Postage Stamp »Otto Braun«

Bulwark of Democracy

The Social Democrat Otto Braun, who served as the Minister President of the Free State of Prussia in the Weimar Republic from 1920 to 1932 with two short interruptions, is considered one of the outstanding personalities of his time. Often titled the “Czar of Prussia” due to his authoritarian governing style and his East Prussian origin from Königsberg, he was nevertheless a committed democrat who resisted totalitarian efforts from both the left and the right. He systematically built the Free State, the largest state in terms of population and area in the Reich, into a “democratic bulwark” that was intended to serve as a model for all of Germany. With this, he temporarily provided the Republic, which had seen little stable republican majorities since 1920, with a certain degree of stability until the world economic crisis and the growing unemployment deprived the “Weimar Coalition” led by him in Prussia of its political base.

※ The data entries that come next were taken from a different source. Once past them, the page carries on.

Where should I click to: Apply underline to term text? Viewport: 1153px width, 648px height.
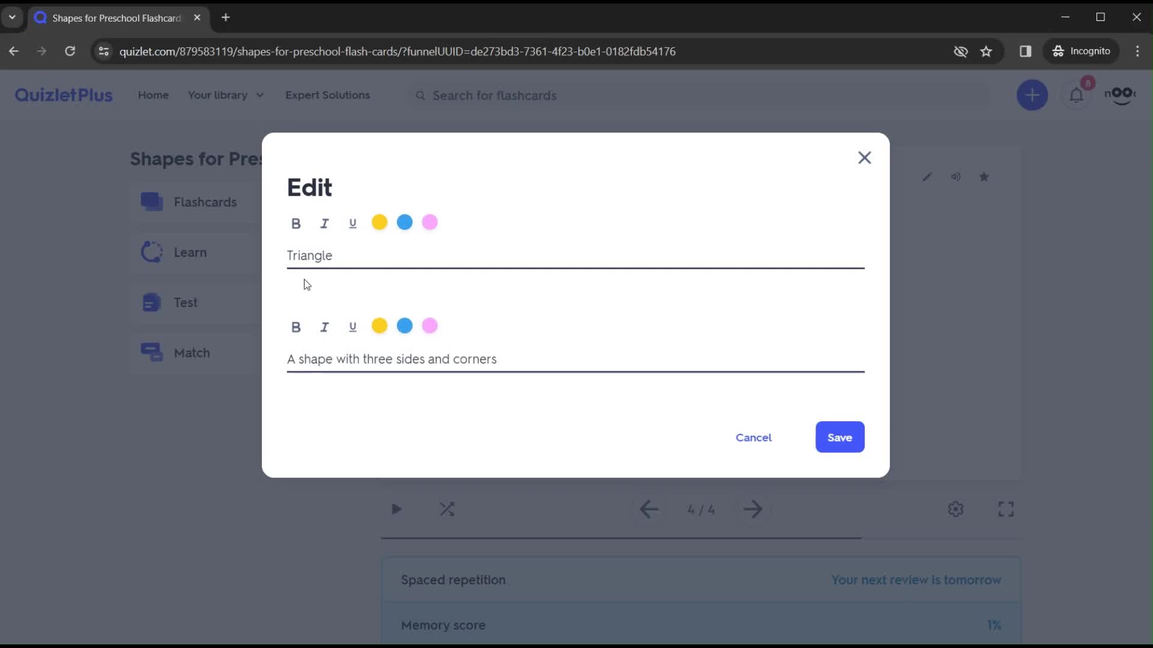(354, 223)
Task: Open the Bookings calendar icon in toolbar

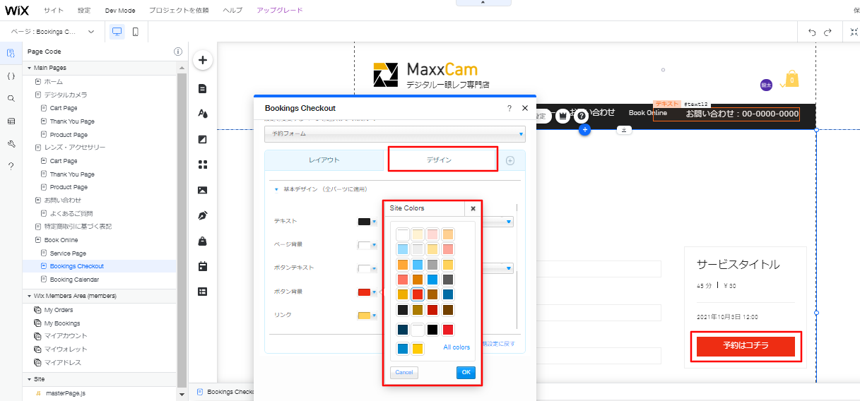Action: 203,266
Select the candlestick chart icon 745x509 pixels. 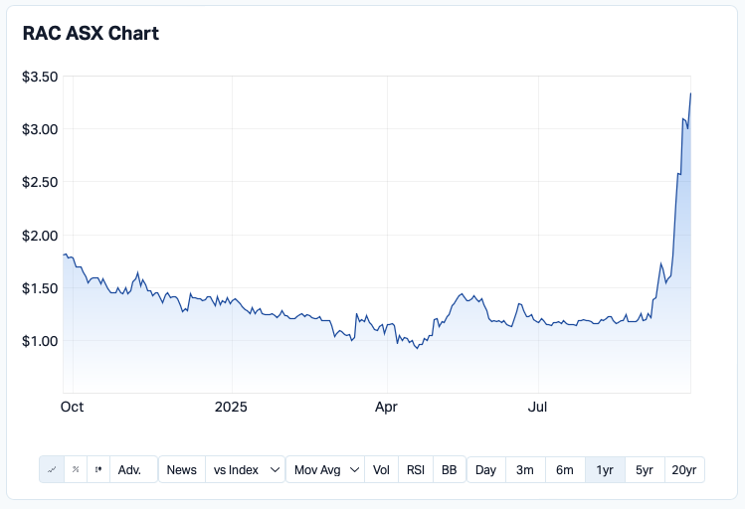[x=98, y=470]
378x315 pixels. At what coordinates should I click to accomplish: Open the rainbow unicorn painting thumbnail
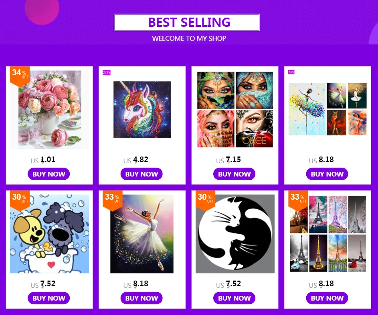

Due to his courageous defense of democracy, Otto Braun early on came into conflict with the enemies of democracy, especially the National Socialists, whom he fiercely fought against. With the “Preußenschlag” (Prussian coup) by Chancellor Franz von Papen in July 1932, he was finally displaced from the government in the Free State and fled to Switzerland in March 1933, threatened in life and limb, after Hitler’s “seizure of power.” There, he lived in isolation until his death in 1955.